Hershberger joined the district at the age of 23 because, he joked, “I like to drive fast and make lots of noise.”
Things certainly have changed at the fire district since Hershberger signed up. Instead of 12 paid staff, there were only two: the fire chief and the assistant fire chief.
Because WFD was so small, it operated out of City Hall. That is, until the mid-1970s, when Hershberger head a bond campaign to build two new fire stations, the main one on Newberg Highway and a smaller one on James Street, located off Highway 99E near Abby’s Legendary Pizza.
“We did that with a $250,000 (bond); we even bought one fire truck too,” he remembered. “It was the first time any bond election was passed on the first try. We had a great group of local community people that worked on it and they asked me to head that committee up.”
Hershberger said he’s been involved in putting out all types of fires — at schools, churches and businesses.
“I think some things you look back later and you decide it was not as safe as you thought it was at the time,” he said.
He recalled one incident when a truck with a trailer full of gasoline caught fire on Interstate 5. One person drove the truck away from the flaming trailer so it would be saved from the flames.
“We were told we were crazy for doing that,” Hershberger said. “But our number one goal, along with saving people, was to save property.”
“Training has been ramped up a lot over the years,” he said.
“After I signed up to be a volunteer fireman I spent one evening down at the fire station.

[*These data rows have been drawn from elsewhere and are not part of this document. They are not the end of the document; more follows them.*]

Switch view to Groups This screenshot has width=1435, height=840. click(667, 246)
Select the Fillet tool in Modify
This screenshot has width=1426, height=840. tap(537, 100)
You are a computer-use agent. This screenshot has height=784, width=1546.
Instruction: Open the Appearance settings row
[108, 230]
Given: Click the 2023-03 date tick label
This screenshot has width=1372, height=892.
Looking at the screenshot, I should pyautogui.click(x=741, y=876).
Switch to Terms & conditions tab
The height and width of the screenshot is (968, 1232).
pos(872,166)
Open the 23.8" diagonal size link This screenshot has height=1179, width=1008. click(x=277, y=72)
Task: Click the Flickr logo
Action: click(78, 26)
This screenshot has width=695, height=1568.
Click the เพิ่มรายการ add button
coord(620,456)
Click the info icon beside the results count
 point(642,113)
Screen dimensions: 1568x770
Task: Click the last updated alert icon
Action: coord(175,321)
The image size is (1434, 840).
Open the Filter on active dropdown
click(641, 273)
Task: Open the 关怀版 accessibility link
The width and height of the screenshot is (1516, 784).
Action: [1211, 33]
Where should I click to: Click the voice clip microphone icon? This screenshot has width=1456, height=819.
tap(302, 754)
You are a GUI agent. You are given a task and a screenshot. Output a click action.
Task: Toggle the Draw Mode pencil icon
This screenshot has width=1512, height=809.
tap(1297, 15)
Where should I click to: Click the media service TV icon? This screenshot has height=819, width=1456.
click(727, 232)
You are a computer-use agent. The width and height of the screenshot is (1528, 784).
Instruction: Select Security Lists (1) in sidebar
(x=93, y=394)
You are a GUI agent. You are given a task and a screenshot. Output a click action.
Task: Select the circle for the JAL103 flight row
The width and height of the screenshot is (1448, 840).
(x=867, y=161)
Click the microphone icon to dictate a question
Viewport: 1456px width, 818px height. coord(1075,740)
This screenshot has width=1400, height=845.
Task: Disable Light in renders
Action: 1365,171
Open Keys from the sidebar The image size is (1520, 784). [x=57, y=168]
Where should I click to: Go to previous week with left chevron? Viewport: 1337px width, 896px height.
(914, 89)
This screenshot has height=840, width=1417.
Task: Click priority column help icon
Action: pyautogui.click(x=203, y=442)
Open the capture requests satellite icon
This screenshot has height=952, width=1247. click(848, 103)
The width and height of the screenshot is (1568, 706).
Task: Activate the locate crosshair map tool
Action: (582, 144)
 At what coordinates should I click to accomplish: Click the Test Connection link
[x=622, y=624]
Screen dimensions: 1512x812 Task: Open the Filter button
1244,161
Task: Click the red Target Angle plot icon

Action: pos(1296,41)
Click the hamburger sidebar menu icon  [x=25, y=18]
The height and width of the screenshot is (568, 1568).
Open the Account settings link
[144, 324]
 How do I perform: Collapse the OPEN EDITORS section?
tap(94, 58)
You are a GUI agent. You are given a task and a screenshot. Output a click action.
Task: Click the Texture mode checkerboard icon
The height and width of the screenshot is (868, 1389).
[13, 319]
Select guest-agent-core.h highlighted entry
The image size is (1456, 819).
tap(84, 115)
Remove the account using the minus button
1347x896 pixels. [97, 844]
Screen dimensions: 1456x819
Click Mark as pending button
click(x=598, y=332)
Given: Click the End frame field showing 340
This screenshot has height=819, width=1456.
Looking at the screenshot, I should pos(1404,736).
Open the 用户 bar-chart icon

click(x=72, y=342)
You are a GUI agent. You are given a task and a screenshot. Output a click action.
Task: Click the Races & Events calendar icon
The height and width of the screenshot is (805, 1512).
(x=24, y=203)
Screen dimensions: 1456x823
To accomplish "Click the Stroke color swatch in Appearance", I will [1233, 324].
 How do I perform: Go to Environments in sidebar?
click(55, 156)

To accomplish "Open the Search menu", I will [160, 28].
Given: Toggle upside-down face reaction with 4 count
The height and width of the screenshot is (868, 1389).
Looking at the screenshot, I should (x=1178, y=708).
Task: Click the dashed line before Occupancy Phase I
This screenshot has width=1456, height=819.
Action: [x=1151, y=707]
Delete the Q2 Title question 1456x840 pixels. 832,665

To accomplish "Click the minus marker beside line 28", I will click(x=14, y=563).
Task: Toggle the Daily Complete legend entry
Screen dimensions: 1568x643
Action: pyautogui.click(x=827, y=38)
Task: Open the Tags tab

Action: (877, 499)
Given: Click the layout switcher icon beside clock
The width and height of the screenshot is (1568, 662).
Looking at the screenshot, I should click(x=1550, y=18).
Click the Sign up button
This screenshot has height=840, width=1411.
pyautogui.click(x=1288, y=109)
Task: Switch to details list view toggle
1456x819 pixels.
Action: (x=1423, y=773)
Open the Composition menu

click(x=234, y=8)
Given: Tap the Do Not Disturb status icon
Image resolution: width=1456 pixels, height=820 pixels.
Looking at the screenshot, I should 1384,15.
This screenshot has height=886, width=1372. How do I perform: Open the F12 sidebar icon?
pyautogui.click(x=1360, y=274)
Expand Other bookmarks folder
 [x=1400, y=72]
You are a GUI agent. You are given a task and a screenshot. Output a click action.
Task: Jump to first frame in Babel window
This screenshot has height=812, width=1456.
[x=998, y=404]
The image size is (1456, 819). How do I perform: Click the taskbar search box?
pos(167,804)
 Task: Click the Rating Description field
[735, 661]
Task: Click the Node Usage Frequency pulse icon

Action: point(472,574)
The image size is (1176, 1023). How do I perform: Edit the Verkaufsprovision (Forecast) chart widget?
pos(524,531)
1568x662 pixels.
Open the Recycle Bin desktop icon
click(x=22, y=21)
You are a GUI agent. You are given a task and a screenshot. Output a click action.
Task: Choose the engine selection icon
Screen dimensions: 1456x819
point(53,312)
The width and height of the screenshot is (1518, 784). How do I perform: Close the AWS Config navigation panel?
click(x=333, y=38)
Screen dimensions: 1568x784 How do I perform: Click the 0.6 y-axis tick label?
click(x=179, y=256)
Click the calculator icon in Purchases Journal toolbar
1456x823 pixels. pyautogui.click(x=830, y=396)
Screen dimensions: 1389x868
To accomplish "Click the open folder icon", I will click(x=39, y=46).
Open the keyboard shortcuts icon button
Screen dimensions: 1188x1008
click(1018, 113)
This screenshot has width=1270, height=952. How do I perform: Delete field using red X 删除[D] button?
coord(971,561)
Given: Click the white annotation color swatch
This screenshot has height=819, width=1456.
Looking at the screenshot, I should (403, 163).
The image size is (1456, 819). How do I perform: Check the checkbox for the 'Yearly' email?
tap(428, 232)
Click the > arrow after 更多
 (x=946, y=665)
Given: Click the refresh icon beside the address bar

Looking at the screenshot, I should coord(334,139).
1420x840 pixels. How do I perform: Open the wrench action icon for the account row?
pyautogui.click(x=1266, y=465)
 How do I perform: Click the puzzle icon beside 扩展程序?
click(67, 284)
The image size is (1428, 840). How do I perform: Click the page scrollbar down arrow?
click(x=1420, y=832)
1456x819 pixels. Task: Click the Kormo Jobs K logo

“The dispatcher that was on walked around the fire truck and showed me everything that was there… That was the basic amount of training.”
He did add that it wasn’t long after he joined the fire district that more training came along, making the fire district “a cut above other rural or small town fire departments because we stressed training,” he said. He also said that as more help is needed on medical calls, there’s more training involved.
Technology has also affected the way firefighters do business.
When Hershberger started out, they used a particle filter rather than the self-contained breathing apparatuses of today that are a lot safer, he said.
Through the years, Hershberger has worked under four fire chiefs and was even named on of the volunteer captains for a long period of time.
He will be officially honored at an awards banquet at the end of the year, which will also be around the time Carlton Gianella is set to mark 50 years with the fire district.
“Every time I talk about how I’m getting old and I should retire, I keep being told by the chief, ‘We need you to stick around and give advice to the younger guys,'” Hershberger said.
At 73, he’s still active, operating a support vehicle that provides extra air for the firefighters’ breathing apparatuses.
“Warde is very supportive of our other volunteers,” Iverson said.
“He’s kind of a mentor to them; a lot of them look up to Warde. It helps the younger guys realize it’s good to stay in an organization and be part of something for that long.”
And Hershberger said decidedly that he’ll keep volunteering: “As long as I’m able to do it, I want to help.”